To confirm the existence of Foxp3 mRNA in macrophages indicated by RNAseq results, we performed highly sensitive RT-PCR. We used Foxp3 primers to amplify within the coding sequence conserved between the four Foxp3 mRNA variants ( Figure 4C ). PCR products were detected at the expected size when using complementary deoxyribonucleic acid (cDNA) generated from positive control TRegs and at a lower extent on some M2 cells sorted from IK tumors ( Figure 4D ). This result confirms the presence of a Foxp3 mRNA coding for the Foxp3 protein in M2 macrophages. Also, we were able detect a very faint band for Foxp3 mRNA in some macrophage cells sorted from BM from IK-tumor bearing mice but not naïve mice confirming our previous FACS analysis ( Figure 2A ). We confirmed this result with Western blot analysis ( Figure 4E ), suggesting the presence of Foxp3-expressing macrophages in other organs in context of the tumor being present. Finally, we detected Foxp3 mRNA in Renca tumor cells from an in vivo IK solid tumor isolated using FACS based on expression of the Cherry fluorochrome ( Figure 4D ). However, this observation was not confirmed at a protein level using Western blot and flow cytometry ( Figure 4E, F ).

Discussion

In the present study, we identified Foxp3, a transcription factor usually expressed in TRegs, in kidney tumor-associated macrophages. We provide evidence of Foxp3 expression at the protein level using antibody-based detection techniques. Two different antibodies, available commercially, with non-overlapping epitopes on the Foxp3 protein (clone FJK-16S AA75-AA125 and clone NRRF-30 AA1-AA75), recognise Foxp3 in Renca tumor infiltrating macrophages, mainly in the M2 population. In addition, a protein blast between sequence AA1 to AA125 of Foxp3 protein and the entire UniProt database from multiple animal species (NCBI Blast: Protein Sequence) did not identify any significant homology between other proteins and AA1 to AA125 of the Foxp3 protein. Finally, Foxp3 protein was not observed in myeloid cells other than macrophages, supporting the idea of a specific Foxp3 protein detection in tumor-associated macrophages.
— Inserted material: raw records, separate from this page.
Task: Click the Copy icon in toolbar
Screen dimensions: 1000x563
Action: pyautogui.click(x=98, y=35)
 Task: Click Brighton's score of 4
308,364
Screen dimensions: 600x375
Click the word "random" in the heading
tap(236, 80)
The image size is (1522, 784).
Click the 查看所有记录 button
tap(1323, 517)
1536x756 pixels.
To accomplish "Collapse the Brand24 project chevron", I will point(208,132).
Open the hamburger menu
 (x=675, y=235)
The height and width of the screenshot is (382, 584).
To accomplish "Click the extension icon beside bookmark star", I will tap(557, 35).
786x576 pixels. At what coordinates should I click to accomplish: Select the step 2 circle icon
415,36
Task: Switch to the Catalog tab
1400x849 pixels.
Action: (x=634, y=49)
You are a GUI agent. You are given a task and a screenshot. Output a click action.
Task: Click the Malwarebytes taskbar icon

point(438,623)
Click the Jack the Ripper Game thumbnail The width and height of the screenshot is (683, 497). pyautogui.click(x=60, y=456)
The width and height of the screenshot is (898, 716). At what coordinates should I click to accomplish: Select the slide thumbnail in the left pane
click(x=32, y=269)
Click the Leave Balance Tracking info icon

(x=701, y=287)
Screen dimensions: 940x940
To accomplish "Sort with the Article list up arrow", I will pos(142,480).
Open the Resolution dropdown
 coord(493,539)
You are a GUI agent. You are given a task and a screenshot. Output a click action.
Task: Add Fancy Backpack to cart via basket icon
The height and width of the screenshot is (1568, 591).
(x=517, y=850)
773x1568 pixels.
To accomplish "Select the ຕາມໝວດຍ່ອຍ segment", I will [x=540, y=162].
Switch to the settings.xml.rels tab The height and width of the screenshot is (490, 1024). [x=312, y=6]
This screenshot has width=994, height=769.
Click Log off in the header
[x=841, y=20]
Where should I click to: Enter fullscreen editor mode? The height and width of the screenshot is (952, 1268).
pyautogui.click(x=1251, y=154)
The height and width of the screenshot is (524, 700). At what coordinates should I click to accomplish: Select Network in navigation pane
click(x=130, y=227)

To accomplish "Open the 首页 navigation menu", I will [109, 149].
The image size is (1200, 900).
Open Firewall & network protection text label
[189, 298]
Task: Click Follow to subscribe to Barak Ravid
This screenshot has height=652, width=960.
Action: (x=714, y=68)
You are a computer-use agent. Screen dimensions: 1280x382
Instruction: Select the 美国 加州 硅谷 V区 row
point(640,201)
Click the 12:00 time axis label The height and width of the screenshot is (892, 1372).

Surprisingly, we identified that the Foxp3 protein present in macrophages, exhibited a molecular weight of approximately 65 KDa, higher than the 54 kDa normally expected. We hypothesise that this apparent larger size of the Foxp3 protein may involve some post-translational modifications. Indeed, some post-translational modifications such as ubiquitination or sumoylation, that often occur on transcription factors [18], [19], could potentially explain the extra 10 to 15 kDa of Foxp3 in the macrophages.

The initial JEM retracted article described the expression of Foxp3 in macrophages infiltrating various organs in a naive context [20]. The controversy concerning expression of Foxp3 in cells other than Treg continued in other studies, but the tumor setting was minimally investigated [11], [12]. In line with these two latest studies, we did not detect Foxp3 in macrophages from naive spleen, BM and kidney. However, when we investigate a Renca kidney tumor setting, we detected Foxp3 expression in macrophages infiltrating the tumors.

Foxp3 expression following a M2-phagocytosis of the protein expressed by the surrounding tumoral TRegs appears unlikely as we still detected Foxp3 in M2 from SCID mice that lack TRegs. Furthermore, M2 were depleted from the IK tumors in the Foxp3^DTR mouse model, implying that in those mice, Foxp3 and DTR were expressed by M2. Nonetheless, we were not able to detect any GFP expression in M2, although all Foxp3-expressing cells from Foxp3^DTR mice should express GFP. We observed that the lack of Tregs, at tumor initiation, did not affect M2 infiltration in IK tumors from SCID mice. However, at this stage, we cannot exclude the possibility that depletion post-tumor development of TRegs that were present at tumor initiation was influencing the macrophage profile in the tumor, potentially explaining the lower level of M2 in IK tumors in Foxp3^DTR mice. Furthermore, the lower level of Foxp3 expression in macrophages compared to TRegs that we observed, would involve a lower level of DTR-eGFP protein in the cells. This could make GFP expression hard to detect in macrophages and also explain a lower depletion of M2 cells compared to TRegs.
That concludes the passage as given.